Von den wenigen Voraussetzungen, die diese Kombination von Symptomen auslösen konnten, waren die anderen noch seltener als FFI. Stanton streifte seine Handschuhe ab. Die Mäuse waren vergessen. »Lassen Sie niemanden zu dem Patienten. Ich komme, so schnell ich kann.«
2
Chel Manu kam wie immer, als der Gottesdienst schon fast zu Ende war. Die Fahrt von ihrem Büro im Getty Museum zur Kathedrale Our Lady of the Angels – der Mutterkirche für die vier Millionen Katholiken in Los Angeles – dauerte im dichten Berufsverkehr fast eine Stunde, aber sie genoss den allwöchentlichen Ausflug. Da sie die meiste Zeit in ihrem Forschungslabor im Museum oder in den Vorlesungssälen der UCLA eingesperrt war, war sie froh, wenn sie Gelegenheit hatte, aus dem westlichen Teil der Stadt herauszukommen, auf den Freeway einzubiegen und einfach nur zu fahren. Nicht einmal der Verkehr, der Fluch von Los Angeles, machte ihr etwas aus. Die Fahrt zur Kirche in Downtown L.A. war so etwas wie eine kleine Auszeit, eine besinnliche Pause, in der sie alle störenden Geräusche ausblenden konnte: die Forschungsarbeit, das Budget, die Kollegen, die Fakultätsausschüsse, ihre Mutter. Sie würde eine – oder auch zwei – rauchen, den Rocksender KCRW hören und ein bisschen abschalten. Jedes Mal, wenn sie sich ihrer Ausfahrt näherte, wünschte sie, sie könnte einfach weiterfahren.
Vor der Kathedrale schnippte sie die Kippe ihrer zweiten Zigarette in den Mülleimer, der unter der eigenartigen androgynen Monumentalfigur der Muttergottes am Eingang angebracht war. Dann stieß sie die schwere Bronzetür auf. Im Inneren der Kirche ließ Chel die vertrauten Eindrücke auf sich wirken: den süßen Duft von Weihrauch, den Gesang von Kirchenliedern und das gedämpfte erdfarbene Licht, das durch die Alabasterfenster auf die Gesichter der kleinen Gemeinde von Maya-Einwanderern fiel.

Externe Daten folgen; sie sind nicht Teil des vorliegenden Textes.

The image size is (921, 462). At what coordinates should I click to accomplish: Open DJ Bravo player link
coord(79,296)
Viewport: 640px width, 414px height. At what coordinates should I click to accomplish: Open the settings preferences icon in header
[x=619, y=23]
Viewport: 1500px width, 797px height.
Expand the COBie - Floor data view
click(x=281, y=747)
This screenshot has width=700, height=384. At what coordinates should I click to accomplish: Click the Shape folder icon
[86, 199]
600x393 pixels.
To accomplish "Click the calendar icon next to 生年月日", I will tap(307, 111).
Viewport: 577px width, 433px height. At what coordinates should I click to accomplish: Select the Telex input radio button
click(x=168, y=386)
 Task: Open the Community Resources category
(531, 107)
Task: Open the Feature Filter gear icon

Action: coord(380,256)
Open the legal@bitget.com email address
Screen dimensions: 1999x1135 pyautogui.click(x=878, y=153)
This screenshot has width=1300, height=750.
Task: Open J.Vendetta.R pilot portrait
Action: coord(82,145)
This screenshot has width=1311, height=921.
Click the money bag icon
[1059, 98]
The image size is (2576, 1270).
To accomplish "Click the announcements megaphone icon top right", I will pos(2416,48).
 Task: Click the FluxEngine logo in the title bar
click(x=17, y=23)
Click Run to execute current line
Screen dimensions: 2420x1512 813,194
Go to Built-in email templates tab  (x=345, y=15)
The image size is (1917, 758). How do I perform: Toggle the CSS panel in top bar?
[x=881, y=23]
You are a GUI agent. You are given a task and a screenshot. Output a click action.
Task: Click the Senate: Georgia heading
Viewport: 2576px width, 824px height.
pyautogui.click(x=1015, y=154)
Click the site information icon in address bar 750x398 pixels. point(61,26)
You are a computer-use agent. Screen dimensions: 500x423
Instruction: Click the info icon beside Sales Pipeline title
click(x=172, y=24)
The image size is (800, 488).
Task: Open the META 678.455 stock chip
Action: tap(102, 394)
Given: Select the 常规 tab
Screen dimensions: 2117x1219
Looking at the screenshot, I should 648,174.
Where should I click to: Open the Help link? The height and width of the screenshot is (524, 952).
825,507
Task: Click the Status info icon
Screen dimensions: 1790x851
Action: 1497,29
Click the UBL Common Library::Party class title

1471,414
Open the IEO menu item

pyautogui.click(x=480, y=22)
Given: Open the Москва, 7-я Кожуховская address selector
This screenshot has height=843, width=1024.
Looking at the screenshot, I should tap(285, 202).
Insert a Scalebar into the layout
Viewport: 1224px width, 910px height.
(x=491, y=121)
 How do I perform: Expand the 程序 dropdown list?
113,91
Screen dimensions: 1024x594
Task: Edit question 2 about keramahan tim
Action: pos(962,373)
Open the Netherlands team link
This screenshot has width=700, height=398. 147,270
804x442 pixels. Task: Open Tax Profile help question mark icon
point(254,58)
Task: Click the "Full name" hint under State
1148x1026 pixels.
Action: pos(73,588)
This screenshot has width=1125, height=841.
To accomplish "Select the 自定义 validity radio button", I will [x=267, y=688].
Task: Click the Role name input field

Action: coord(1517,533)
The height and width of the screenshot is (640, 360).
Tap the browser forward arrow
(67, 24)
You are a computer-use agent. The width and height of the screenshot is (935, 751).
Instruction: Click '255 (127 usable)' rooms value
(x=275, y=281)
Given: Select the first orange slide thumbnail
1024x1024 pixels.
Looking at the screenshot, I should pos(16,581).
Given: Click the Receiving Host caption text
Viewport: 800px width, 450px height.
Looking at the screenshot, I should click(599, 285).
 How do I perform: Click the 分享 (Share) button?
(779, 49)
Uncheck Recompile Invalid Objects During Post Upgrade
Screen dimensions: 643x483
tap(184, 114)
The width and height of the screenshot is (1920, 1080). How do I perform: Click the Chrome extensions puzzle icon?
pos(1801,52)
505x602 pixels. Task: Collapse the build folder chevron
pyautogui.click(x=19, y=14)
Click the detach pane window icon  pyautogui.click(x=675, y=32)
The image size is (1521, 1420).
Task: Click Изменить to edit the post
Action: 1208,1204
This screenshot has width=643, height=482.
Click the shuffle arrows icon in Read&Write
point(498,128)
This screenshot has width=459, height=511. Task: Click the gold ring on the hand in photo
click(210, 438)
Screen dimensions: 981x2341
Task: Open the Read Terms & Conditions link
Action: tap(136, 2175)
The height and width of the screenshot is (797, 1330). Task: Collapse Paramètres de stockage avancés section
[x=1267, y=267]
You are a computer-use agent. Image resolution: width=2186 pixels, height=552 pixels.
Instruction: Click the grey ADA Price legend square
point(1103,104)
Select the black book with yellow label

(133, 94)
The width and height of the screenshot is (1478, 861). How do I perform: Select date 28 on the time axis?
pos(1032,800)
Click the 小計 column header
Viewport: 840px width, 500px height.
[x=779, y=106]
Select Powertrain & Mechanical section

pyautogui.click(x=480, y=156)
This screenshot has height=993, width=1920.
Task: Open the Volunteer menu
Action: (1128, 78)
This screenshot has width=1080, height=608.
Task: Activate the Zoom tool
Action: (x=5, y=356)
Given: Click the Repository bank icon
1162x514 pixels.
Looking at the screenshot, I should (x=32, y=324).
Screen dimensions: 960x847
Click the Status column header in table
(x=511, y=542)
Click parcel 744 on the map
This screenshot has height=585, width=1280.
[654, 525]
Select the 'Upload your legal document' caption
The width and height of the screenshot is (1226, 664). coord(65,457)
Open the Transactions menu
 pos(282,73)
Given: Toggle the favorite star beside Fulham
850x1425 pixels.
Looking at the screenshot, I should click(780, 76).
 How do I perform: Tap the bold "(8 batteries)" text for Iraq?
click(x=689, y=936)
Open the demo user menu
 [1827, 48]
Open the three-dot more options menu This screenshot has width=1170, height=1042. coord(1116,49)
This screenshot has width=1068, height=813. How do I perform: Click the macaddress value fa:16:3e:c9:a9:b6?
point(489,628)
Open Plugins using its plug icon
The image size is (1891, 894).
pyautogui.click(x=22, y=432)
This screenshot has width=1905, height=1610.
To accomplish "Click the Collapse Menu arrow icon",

Am Predigtpult, unter fünf golden gerahmten Darstellungen der fünf Abschnitte im Leben Jesu, stand Maraka, der ältere bärtige »Hüter des Tages«, wie der Priester auch genannt wurde, und schwenkte ein Weihrauchfass.
»Tewichim«, psalmodierte er in Qu’iche, jenem Maya-Dialekt, der in Guatemala von über einer Million indígenas gesprochen wurde. »Tewichim gukumatz, k’astajisaj.« Gelobt sei die gefiederte Schlange, die Spenderin des Lebens.